Sheet Pan Chicken Sausage and Veggies
This Sheet Pan Chicken Sausage and Veggies recipe is a quick, colorful, and flavor-packed meal perfect for busy weeknights. With tender roasted vegetables, savory sausage, apples, and a maple dijon sauce, it’s a healthy, hearty meal the whole family will love!

Maple Roasted Vegetables
We’re obsessed with easy weeknight meals that are quick, tasty, and basically foolproof. Throw a bunch of veggies and sausage on a sheet pan, pop it in the oven, and voila—dinner is served with zero stress and a lot of high-fives. Bonus points if the kitchen smells amazing while you’re kicking back with a glass of wine.
Veggies are our secret superheroes. Roasted, colorful, and full of flavor, they make every bite feel like a little celebration of health – without ever feeling boring. This dinner is a 10/10 every single time!
Why This Recipe Works:
- Balanced flavors – The sweet maple and tangy Dijon perfectly complement the savory sausage and roasted veggies.
- One-pan simplicity – Everything cooks together on two sheet pans (in one oven) for easy prep and cleanup.
- Colorful & nutritious – A mix of vibrant vegetables adds nutrients and makes the dish yummy to look at too!
- Customizable – Switch up the veggies or sausage to match what you have on hand.

What You’ll Need:
- Brussels sprouts – You’ll need about two pounds of sprouts before discarding stems and outer leaves.
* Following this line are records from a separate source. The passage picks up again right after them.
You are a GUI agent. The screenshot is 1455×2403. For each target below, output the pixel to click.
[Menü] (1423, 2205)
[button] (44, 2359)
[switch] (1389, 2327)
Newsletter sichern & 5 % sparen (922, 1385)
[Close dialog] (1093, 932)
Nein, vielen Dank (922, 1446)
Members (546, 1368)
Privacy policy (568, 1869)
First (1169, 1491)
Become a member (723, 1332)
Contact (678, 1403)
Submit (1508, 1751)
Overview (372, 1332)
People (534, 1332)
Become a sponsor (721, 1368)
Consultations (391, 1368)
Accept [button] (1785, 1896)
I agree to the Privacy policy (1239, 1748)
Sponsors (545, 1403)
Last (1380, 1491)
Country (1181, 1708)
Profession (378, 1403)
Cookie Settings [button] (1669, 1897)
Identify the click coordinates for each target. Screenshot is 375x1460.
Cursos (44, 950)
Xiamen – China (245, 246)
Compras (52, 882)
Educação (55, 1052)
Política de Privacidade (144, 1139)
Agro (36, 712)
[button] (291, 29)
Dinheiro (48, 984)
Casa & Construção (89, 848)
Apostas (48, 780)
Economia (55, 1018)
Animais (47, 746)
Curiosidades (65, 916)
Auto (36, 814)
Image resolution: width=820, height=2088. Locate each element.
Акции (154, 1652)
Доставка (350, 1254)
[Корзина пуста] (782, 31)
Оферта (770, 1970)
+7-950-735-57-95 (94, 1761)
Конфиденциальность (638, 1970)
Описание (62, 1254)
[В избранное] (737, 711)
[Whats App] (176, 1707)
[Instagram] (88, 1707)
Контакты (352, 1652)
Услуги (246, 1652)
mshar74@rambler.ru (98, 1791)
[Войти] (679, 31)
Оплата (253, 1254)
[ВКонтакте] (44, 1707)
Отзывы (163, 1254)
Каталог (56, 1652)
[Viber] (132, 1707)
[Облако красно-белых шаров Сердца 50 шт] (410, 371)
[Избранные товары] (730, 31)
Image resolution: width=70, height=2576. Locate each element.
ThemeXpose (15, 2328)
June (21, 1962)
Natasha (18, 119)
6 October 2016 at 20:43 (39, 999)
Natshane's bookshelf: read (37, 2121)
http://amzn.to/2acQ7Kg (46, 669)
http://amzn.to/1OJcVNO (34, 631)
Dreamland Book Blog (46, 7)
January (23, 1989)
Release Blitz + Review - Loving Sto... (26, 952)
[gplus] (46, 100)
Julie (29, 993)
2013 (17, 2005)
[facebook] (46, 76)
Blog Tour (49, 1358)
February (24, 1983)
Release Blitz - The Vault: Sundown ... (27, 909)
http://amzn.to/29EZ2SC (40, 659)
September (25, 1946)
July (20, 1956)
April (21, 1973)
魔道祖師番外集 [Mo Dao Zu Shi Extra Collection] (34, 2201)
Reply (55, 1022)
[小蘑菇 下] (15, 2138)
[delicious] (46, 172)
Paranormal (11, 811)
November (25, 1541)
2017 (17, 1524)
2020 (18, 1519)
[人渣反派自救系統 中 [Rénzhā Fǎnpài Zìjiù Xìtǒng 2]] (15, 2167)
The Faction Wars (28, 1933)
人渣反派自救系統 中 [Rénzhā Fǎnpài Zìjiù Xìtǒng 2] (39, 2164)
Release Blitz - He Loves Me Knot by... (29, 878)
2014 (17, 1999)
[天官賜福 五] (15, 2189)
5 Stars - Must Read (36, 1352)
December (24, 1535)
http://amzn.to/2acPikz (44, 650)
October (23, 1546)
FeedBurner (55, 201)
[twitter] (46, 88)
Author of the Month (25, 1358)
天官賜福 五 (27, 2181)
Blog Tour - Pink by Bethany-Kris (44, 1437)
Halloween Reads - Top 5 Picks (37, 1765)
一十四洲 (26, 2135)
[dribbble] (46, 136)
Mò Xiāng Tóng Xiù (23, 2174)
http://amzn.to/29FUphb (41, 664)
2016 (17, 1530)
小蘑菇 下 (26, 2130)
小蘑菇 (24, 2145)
You should end up to be about 4-5 cups after prepping.
- butternut squash – We’re using about 4-5 cups of butternut squash, so if you have extra, just chop and refrigerate for later.
- red onion
- apples – we use Honey Crisp or Granny Smith
- chicken sausage – we buy the chicken sausage with apples but any works.
- maple dijon sauce – olive oil, pure maple syrup, dijon mustard, thyme, salt, and pepper

How to make Sheet Pan Chicken Sausage and Veggies:
Step 1
Make sauce. In a small bowl, combine the maple syrup, olive oil, dijon mustard, and thyme (fresh or dried). Use a whisk to combine well.

Step 2
Prep veggies. Remove stems and leaves from Brussels sprouts and slice in half. Peel butternut squash and chop in small bite-sized pieces. Slice red onion. Chop chicken sausage. Combine all ingredients in a large mixing bowl.
NOTE: Since butternut squash takes a little bit longer to roast than Brussels sprouts, you’ll need to dice it in small cubes. This will allow the veggies to get done at the same time.


Step 3
Add sauce to veggies. Add the maple dijon sauce to veggies and stir well to combine. Add to two baking sheets lined with parchment paper. Then add salt and pepper to taste. (I season pretty liberally but add to taste.)
Step 4
Roast veggies. Preheat oven to 425 degrees. Place pans in preheated oven on two separate racks. Roast for 25 minutes and then remove pans.
Step 5
Add apples. Then add half of the chopped apples to each pan and stir. Replace pans to oven, switching to place them on the opposite racks for the remaining time. Roast for another 15-20 minutes or until veggies are fork tender and slightly browned.


Step 6
Serve. Serve chicken sausage and veggies with additional maple syrup as desired.
Store leftovers in an airtight container in your refrigerator for 4-5 days. You can also add to individual meal prep containers for quick lunches on the go. We don’t recommend freezing the leftovers because the veggies will get mushy.

Recipe FAQs:
Yes! Chicken sausage is a lighter option, but pork, turkey, or even vegetarian sausage all work well.
We’re using Brussels sprouts, butternut squash, and red onion in this recipe. But almost any will work well, including bell peppers, zucchini, broccoli, carrots, sweet potatoes, or whatever you have on hand.
Make sure to cut them evenly, spread them in a single layer, and roast at a high temperature for that perfect caramelization.
Yes—it reheats well and makes a great option for quick lunches throughout the week.
Other delicious weeknight dinners:
Here are a few other delicious options for weeknight dinners.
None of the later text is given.